Paul Mitchell examines the editorial biases at work in the Australian poetry community.


Public and private students often ask me where they should send their writing. As a writer of fiction, poetry, journalism and creative non-fiction, who relies upon writing and its associated industries for my livelihood, my approach has always been to:

  • look around Australia and the world;
  • see what kinds of writing particular publications feature;
  • see if my writing fits that publication;
  • find out if they pay;
  • find out (in the case of journalism/creative non-fiction) if I need to pitch or just send the article;
  • follow editorial guidelines to the letter; and
  • hit send or lick the stamps.

But times are changing. Many publications now prioritise reading subscribers’ submissions. They don’t say you will be published because you subscribe, only that you’ll move up the queue. I think this is an important and much-needed step. Especially when I continue to hear from some students how little they read compared to how much they write. In terms of their creative output, they are often standing on the shoulders of pygmies.

Times are also staying the same. Because beyond an editor’s tastes, there are always other biases in play that mean if you send your work to a particular publication you will have no hope of seeing it in print or pixels. That bias can be based on politics, gender, age, genre, fashion, or ‘new’ voices versus ‘trusted’ voices (some publications prefer the former; some the latter).

Take a recent example of bias: left-leaning Overland’s poetry editor, Peter Minter, recently refused a submission based on the fact that the poet had previously been published in right-wing bastion Quadrant. Minter’s public proclamation of bias caused a stir. Why should a poet’s work be judged on their publication history?

I contacted Overland editor Jeff Sparrow and he told me that Minter’s email to the poet in question had been off-the-cuff and that no such editorial policy exists. But I’m sure any poets previously published in Quadrant (or maybe even The Australian) will be gun-shy now of sending to Overland.

Quadrant’s poetry editor, Les Murray, once said in a conversation with Peter Goldsworthy at the Melbourne Writers’ Festival that an editor should publish a poem by the devil himself if that poem has high literary merit. But given the current political climate in Australia, and to note only two of Quadrant’s pet projects (climate change denial and support for a policy of assimilation for Aboriginal Australians), we can see why Minter (an Aboriginal man) expressed his distaste for the journal, and said he wouldn’t publish any poet who’d been published in it, even if this on-the-fly policy was later retracted.

I’ve been published in Quadrant. For a period, I made a point of stating in my bio that I’d been published in it and Overland, as a way of saying that art should be somehow above or independent of politics (as if it can be!). I sent my poems and stories to Quadrant because I met Les Murray at a poetry masterclass in the early 2000s. He said, send me that one you just read. It was called ‘Leaving Glenthompson’. The poem’s heartbeat was its expression of the devastating effects of economic rationalism on a small country town. Les published it. He also published ‘Finding My Mother’s Magic’, a story that dealt with child abuse at the hands of a World War II veteran, and a poem called ‘The Soldier’. That poem used a modern soldier’s techniques as a metaphor for death’s relentless pursuit of an ill person, but can easily be read as an anti-imperialist poem.

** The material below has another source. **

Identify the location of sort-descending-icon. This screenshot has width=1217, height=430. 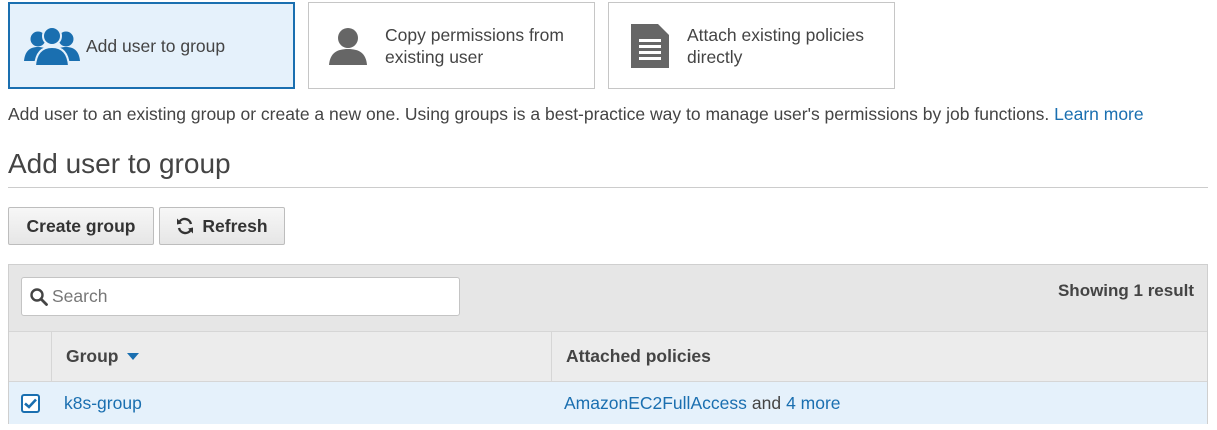
(129, 356).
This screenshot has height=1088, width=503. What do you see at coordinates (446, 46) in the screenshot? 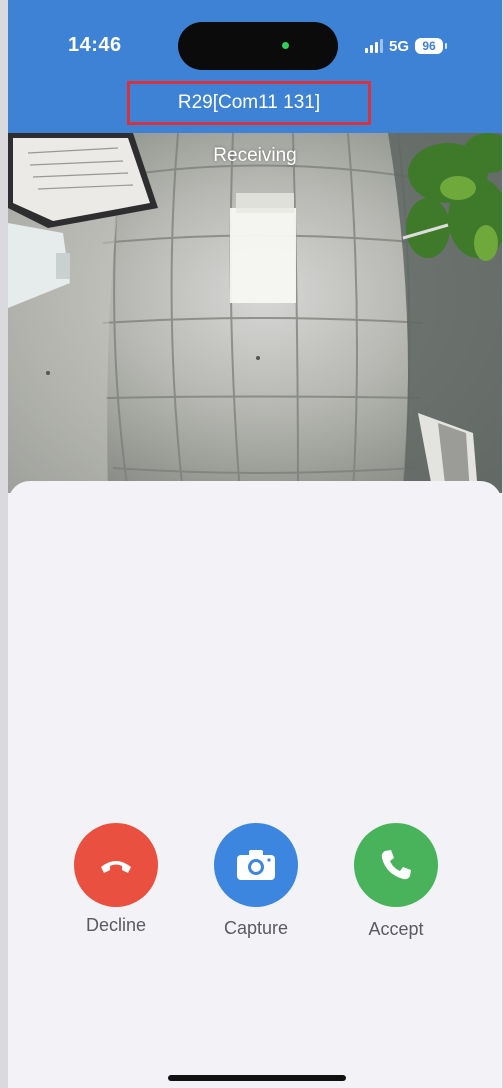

It remains a source of minor pride for me that these works with their left-leaning views were published in Quadrant. But that was not my intention. My intention was to send to an editor who was interested in my work. I was a rank beginner when it came to understanding the politics in Australia’s literary journal community.

You can send wherever you want, but if you’re published that reality won’t be viewed as free of values or politics. The truth is that any writer in Australia could be on any editor’s banned list. Editors just don’t normally talk about it. But the bias is there. And, if you think about it, would it be there if you were an editor? For example, if Holocaust denier Fredrick Töben sent me the best sonnet ever written, I wouldn’t publish it. If he sent it to me under a different name – and I didn’t know – I would publish it.

What’s in a name? In the above instance, everything. And so, it seems, can much reside in the name of an Australian literary journal: i.e. your potential publishing opportunities.

I wouldn’t like to think I’m on Peter Minter’s banned list or anyone else’s, but it remains an editor’s prerogative to take into account whatever they want when considering publishing a piece of art. Writers should never be foolish enough to believe that only literary merit will be taken into account. As a friend who’d served at a high political level told me, he’d never seen any group whose decisions were as political as the Australian poetry community.


Paul Mitchell is a poet, fiction writer and journalist. His latest book is Standard Variation, a poetry collection available from Walleah Press. He is completing a PhD in English at La Trobe University.